Re: Moving forward (sexual abuse )

@Former-Member I am going to repeat what I said to you last night - BRAVE and COURAGEOUS Heart

You have absolutely nothing to be ashamed about and you are NOT a disappointment. You are a remarkably resilient person and everything that happened to you was an absolute abuse of power and trust. NONE OF IT was your fault Heart

You were put in an incredibly difficult position by those who are supposed to care about you. The feelings you have are very natural - it is so hard to process the whys and hows at any stage of your life - but being so young makes it even harder. 

I completely understand that feeling of a small part of you being destroyed every day - it is so very, very difficult.

@Former-Member This is what I have to say to YOU - you are here, you are talking, you are sharing, and you are strong!!!! I cannot say that it gets any better because I have not experienced that yet - but what I can say is that with support you will learn ways to deal with it better - and some days it really does seem like you are just 'existing, holding on and getting through'. These are the days that you reach out for support - if it is here that you feel most comfortable then there will always be someone to listen and to hold your hand until you come out the other side.

YOU ARE NOT ALONE - what happened to you should have NEVER happened but there is light at the end of the tunnel - it may be far away in the distance but it is still there!

Holding you up, walking beside you and listening when you want to talk.

Heart Zoe

Re: Moving forward (sexual abuse )

i thought being 20 now id be grown up enough to handle it mentally but i guess not. it still gets to me all the time and makes me very uncomfortable even just thinking about it. it makes me feel very 'off' and i dont know what to do with myself most of the time. it makes me feel very 'dirty' and not worth living.

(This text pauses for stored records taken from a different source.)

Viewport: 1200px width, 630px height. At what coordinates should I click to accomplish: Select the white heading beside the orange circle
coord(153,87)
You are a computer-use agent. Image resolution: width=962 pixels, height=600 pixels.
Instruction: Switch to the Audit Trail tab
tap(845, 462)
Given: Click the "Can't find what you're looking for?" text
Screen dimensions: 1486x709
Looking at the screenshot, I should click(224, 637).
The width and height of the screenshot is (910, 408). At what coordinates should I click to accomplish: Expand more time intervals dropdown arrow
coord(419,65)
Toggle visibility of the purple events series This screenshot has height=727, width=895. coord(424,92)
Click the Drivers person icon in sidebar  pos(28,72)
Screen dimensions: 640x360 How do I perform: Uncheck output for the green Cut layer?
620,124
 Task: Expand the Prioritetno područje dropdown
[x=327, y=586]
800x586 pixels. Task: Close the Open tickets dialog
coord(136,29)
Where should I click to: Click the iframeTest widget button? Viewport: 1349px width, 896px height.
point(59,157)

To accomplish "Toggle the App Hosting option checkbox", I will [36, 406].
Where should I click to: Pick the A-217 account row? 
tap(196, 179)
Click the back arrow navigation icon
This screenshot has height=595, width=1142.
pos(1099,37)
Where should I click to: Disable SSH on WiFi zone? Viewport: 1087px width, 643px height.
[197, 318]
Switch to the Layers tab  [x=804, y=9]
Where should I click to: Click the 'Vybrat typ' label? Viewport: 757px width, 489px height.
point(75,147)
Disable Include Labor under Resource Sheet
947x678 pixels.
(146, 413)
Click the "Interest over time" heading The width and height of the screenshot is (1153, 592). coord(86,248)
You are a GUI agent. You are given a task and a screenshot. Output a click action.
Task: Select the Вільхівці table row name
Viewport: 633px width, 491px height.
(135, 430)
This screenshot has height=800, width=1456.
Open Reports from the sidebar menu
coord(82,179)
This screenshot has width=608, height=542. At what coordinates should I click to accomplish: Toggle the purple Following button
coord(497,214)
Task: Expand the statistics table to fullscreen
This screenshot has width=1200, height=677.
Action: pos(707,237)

but thank thank @Zoe7 i really appreciate your kind words

Re: Moving forward (sexual abuse )

@Former-Member it doesn't matter what age you are - the effects of trauma are still there! Your life MATTERS and it is worth living - even when you can't see that for yourself - I'll be here to remind you Smiley Happy It is not an easy road and it is going to be so difficult to navigate all your thoughts and feelings but there are people that can help you. I think it was @Former-Member that suggested that you should tell your psychologist - this is entirely up to you, however they are trained to help you sort out what is going on for you. I have not myself actually 'verbalised' any of what happened to me - I can't get the words out. But I have written a few things and with some very good 'questioning' skills from my psychologist I have been able to telll her things by my responses - both yes/no answers or by my reactions. 

I have had to stop my sessions temporarily because it was getting way too hard to keep reliving those experiences the break is actually doing me some good - I can now focus on taking baby steps to do just little things at a time and I feel this is a positive step in moving forward. I will need to revisit this all again soon but hopefully I will be in a better place (mentally and sleep wise) to deal with it a little better.

Only you know what is right for you but be assured that you have my support in whatever path you take - you will do what is right for you when you are ready to do it - and that is really important - In your own time and at your own pace. It's time for you to take back control of your own life and I believe that you can start 'living' again. 

Sending you hugs

Heart Zoe

Re: Moving forward (sexual abuse )

thanks @Zoe7

i really appreciate the support even if cant see my life as worth living.